El otro día me acordé de una historia que vi, la de Quimey Ramos, que tiene una
compañera que todavía no tiene DNI y si no tenes DNI no te podes asociar a algunas
cuestiones, estas invisibilizada, no podes hacer cosas legales y cuando te lo vas a hacer, necesitas un domicilio oficial y si no lo tenes ¿qué haces? Bueno para mi es por eso que es prioridad, tendría que ser una ley de emergencia la del cupo laboral trans, de identidad. Y pienso que una vez que saliendo esto, las otras van a seguir su curso. Y bueno eso lo festejamos con alegría, hoy es algo que pedimos.

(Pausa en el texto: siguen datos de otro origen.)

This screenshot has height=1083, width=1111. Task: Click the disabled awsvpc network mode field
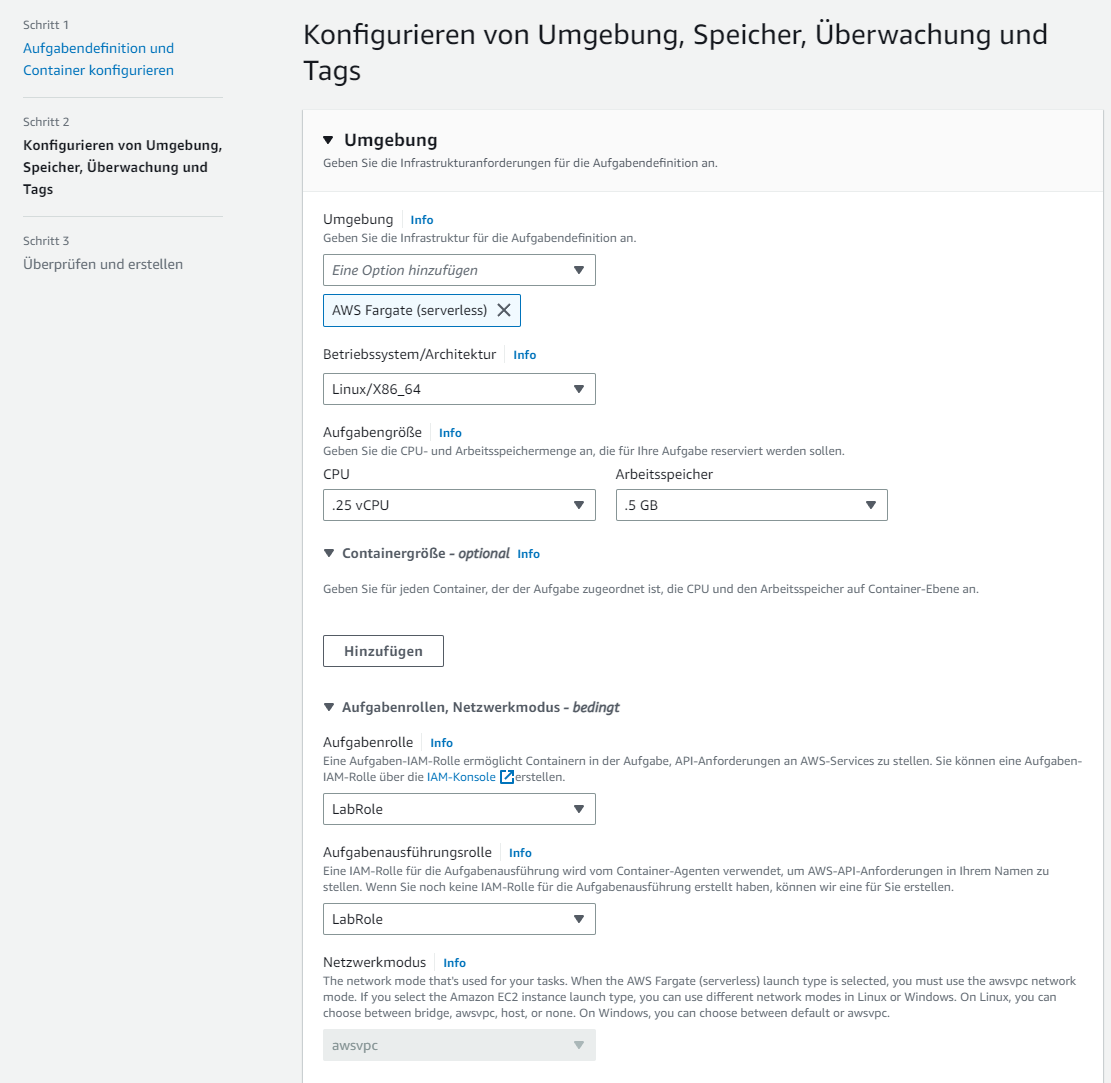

De hecho es lo que más vemos, cualquier festival argentino, en diciembre o en enero que son siempre los festivales de verano que hay son siempre de varones, son organizaciones de hombres, no hay ni una banda o hay una banda que casi siempre es la más militante y es lo que aparenta estar bien.  

Lo último que quiero preguntarte tiene que ver con lo local, acá en la ciudad de La
Plata cuando piensan hacer esto que hablabas de lo autogestivo, piensan en llevar
adelante un festival. ¿Se les presenta algún tipo de restricción a la hora de buscar
un centro cultural o lugar y que la Municipalidad les acepte el show que van a
hacer?

Cachitas tiene su ciclo de cumbia se llama “La Festichonga Mimosa”. Hicimos la primer edición en el “Galpón B” en Capital, ahora vamos por la tercer edición que va a ser el 8 de Junio con los amigos de Sudor Marika, con La Piba Berreta, con Lia Gara. Pero más allá de eso, nosotras pudimos hacer nuestra Festichonga acá y la hicimos de la mano del Olga Vázquez y en el espacio del Olga  que fue totalmente el broche poder realizarlo en ese espacio, un espacio donde las disidencias son visibilizadas.

Lo que si es cierto, no es tanto el que nos pongan “peros” para hacer un festival. El
problema principal que estamos teniendo en La Plata es que no hay espacios para hacer movidas musicales, en general, no es porque somos disidencias, no hay espacios. Los que hay son uno o dos, uno va siempre por ejemplo Guajira o es el Olga.

Pero nosotras organizamos una fecha hermosa en abril con las Sex, en el Club Cultura y vino la policía y nos cerró el lugar, o sea lo clausuraron. Dejamos a un montón de gente afuera y un montón de cuestiones que conlleva eso de la autogestión.